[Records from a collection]
--- START ---

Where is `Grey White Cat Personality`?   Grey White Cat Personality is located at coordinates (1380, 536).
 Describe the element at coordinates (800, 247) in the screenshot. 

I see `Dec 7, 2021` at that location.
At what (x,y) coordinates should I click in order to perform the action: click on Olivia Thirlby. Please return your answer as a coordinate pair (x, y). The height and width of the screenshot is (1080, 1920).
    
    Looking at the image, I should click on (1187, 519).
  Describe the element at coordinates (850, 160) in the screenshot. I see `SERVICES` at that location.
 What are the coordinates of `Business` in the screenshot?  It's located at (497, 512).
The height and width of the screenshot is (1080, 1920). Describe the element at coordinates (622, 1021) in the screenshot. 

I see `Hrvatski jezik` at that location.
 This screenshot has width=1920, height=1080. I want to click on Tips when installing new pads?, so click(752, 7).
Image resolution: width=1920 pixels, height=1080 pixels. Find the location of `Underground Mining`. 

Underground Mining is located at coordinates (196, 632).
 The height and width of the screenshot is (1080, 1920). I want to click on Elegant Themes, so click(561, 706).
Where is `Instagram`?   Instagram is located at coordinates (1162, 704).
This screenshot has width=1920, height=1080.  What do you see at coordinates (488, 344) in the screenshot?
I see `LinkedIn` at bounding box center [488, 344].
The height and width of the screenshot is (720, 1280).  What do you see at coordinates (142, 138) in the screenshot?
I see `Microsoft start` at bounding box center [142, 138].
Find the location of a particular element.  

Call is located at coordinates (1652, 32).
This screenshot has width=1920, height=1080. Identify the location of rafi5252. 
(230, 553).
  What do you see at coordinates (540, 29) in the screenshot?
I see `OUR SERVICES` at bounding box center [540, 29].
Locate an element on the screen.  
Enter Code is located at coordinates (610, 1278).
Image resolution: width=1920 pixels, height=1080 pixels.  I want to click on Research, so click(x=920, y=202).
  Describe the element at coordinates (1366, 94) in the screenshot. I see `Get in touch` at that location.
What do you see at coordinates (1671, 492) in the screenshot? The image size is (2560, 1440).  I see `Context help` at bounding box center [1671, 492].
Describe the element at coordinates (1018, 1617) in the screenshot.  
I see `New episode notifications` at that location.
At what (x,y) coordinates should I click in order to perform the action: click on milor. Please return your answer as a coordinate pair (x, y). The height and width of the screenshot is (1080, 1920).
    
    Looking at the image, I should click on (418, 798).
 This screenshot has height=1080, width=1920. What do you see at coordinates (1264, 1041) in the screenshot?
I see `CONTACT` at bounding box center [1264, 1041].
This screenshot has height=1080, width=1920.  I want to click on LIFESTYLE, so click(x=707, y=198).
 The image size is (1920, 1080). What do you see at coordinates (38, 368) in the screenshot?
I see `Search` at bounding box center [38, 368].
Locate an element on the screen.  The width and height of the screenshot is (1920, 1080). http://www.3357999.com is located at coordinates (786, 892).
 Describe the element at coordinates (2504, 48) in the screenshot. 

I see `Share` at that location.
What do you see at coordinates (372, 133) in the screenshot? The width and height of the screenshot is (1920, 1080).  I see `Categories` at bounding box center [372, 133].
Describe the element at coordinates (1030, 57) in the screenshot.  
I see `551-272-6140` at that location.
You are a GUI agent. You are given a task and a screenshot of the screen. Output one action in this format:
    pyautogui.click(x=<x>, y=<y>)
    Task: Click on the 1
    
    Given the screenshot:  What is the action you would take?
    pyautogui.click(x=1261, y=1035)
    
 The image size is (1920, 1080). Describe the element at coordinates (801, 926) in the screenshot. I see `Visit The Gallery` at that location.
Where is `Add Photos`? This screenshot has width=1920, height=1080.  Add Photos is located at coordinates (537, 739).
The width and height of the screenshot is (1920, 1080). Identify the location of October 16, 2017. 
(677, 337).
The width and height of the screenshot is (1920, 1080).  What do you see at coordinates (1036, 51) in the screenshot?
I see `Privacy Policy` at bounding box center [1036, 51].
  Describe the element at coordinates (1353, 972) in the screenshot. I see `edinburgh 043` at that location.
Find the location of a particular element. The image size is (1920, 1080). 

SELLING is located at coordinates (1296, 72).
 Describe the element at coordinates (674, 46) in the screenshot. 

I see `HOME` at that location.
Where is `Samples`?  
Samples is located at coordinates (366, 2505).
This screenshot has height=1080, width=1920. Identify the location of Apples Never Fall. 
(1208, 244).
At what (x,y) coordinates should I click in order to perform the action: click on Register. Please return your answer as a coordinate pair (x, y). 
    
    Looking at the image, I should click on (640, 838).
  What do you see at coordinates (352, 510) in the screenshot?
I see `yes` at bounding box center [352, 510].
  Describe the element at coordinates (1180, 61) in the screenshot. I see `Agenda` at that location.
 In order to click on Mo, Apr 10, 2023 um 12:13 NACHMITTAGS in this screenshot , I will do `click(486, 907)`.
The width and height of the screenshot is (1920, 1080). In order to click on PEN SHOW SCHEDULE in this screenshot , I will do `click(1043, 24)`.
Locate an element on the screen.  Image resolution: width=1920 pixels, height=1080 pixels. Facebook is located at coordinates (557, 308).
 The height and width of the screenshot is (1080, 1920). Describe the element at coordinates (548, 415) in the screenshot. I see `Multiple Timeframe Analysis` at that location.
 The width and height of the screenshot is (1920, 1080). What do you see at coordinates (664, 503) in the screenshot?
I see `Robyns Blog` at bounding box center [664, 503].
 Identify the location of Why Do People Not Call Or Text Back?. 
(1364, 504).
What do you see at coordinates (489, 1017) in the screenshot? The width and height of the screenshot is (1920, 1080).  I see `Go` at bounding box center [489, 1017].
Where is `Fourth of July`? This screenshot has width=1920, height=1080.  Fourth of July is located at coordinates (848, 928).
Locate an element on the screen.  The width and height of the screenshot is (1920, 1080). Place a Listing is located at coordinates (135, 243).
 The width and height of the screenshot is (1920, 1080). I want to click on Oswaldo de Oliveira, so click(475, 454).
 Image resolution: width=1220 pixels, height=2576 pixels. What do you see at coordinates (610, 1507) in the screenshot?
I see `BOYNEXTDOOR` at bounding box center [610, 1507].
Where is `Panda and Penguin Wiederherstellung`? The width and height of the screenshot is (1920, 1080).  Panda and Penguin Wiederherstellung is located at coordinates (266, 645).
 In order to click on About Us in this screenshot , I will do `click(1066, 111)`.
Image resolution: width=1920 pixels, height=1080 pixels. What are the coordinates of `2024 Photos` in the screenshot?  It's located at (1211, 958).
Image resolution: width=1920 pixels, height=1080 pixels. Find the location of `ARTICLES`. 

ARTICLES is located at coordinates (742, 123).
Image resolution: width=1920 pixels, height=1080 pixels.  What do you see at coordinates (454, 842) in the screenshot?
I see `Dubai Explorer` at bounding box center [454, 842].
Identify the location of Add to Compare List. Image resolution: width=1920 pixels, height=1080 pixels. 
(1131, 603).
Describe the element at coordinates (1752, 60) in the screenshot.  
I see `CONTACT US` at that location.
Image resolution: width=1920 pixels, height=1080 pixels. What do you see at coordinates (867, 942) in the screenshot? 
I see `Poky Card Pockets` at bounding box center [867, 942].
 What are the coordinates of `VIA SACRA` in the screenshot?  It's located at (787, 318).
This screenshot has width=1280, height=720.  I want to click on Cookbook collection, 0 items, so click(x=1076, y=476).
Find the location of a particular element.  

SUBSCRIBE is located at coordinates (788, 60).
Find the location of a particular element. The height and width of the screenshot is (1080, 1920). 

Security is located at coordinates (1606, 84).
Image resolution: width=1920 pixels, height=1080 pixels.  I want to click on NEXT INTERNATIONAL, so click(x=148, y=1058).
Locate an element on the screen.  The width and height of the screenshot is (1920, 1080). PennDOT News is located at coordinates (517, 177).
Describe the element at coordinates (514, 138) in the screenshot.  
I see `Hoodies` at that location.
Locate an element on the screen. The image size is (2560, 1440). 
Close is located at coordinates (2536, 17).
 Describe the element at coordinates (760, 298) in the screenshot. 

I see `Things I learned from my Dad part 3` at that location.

--- END ---

| Problem requirements |
Can you quote the rows word for word, beginning at the line that contains "Describe the element at coordinates (1752, 60)" and stopping after the line that contains "at (787, 318).", with both of those lines included?

| Solution below |
Describe the element at coordinates (1752, 60) in the screenshot.  
I see `CONTACT US` at that location.
Image resolution: width=1920 pixels, height=1080 pixels. What do you see at coordinates (867, 942) in the screenshot? 
I see `Poky Card Pockets` at bounding box center [867, 942].
 What are the coordinates of `VIA SACRA` in the screenshot?  It's located at (787, 318).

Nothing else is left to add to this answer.